LJPA, les frais du présent arrêt seront mis à la charge des recourants

déboutés. En outre, obtenant gain de cause, la municipalité et les

constructeurs, assistés d’un mandataire professionnel, ont droit à des dépens

(art. 55 LJPA).

Dispositif

Par ces motifs

le Tribunal administratif

arrête :

I.

Le recours est rejeté dans la mesure où il est recevable.

II.

La décision de la Municipalité de Founex du 20 juin 2006

est maintenue.

III.

Un émolument de 2'500 (deux mille cinq cents) francs est

mis à la charge de Jean-Philippe et Neelum Rapp, solidairement entre eux.

IV.

Jean-Philippe et Neelum Rapp sont débiteurs solidaires de

la Municipalité de Founex d’un montant de 2'000 (deux mille) francs à titre de

dépens.

V.

Jean-Philippe et Neelum Rapp sont débiteurs solidaires de

Benoît et Sylvie Juranville d’un montant de 2'000 (deux mille) francs à titre

de dépens.

Lausanne, le 7 mars 2007

La présidente : La

greffière :

Le présent arrêt est communiqué aux destinataires de

l'avis d'envoi ci-joint.

Il peut faire l'objet, dans les trente jours suivant sa

notification, d'un recours au Tribunal fédéral.
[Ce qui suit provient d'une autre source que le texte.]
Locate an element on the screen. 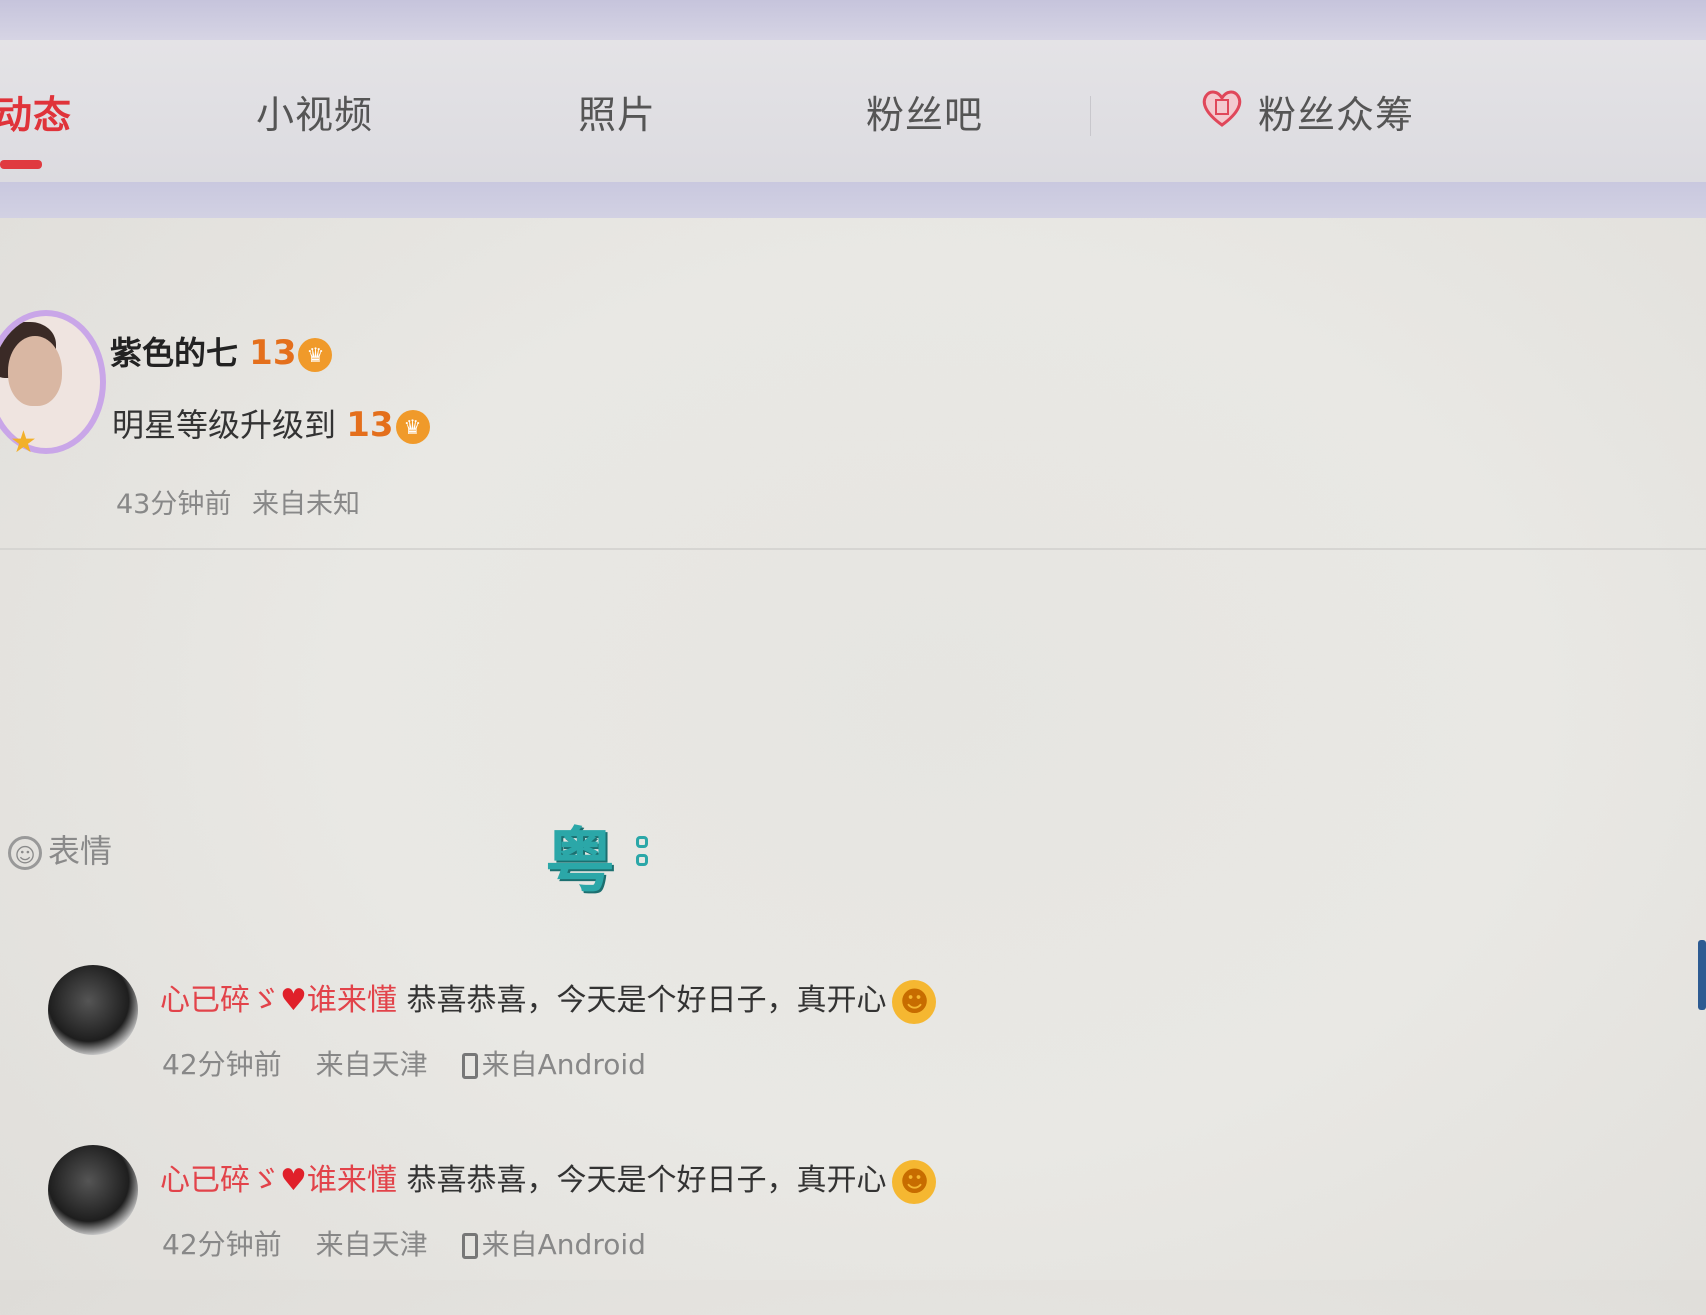  tab-fan-forum: 粉丝吧 is located at coordinates (924, 112).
Le recours en matière de droit

public s'exerce aux conditions des articles 82 ss de la loi du 17 juin 2005 sur

le Tribunal fédéral (LTF - RS 173.110), le recours constitutionnel subsidiaire

à celles des articles 113 ss LTF. Le mémoire de recours doit être rédigé dans

une langue officielle, indiquer les conclusions, les motifs et les moyens de

preuve, et être signé. Les motifs doivent exposer succinctement en quoi l’acte

attaqué viole le droit. Les pièces invoquées comme moyens de preuve doivent

être jointes au mémoire, pour autant qu’elles soient en mains de la partie; il

en va de même de la décision attaquée.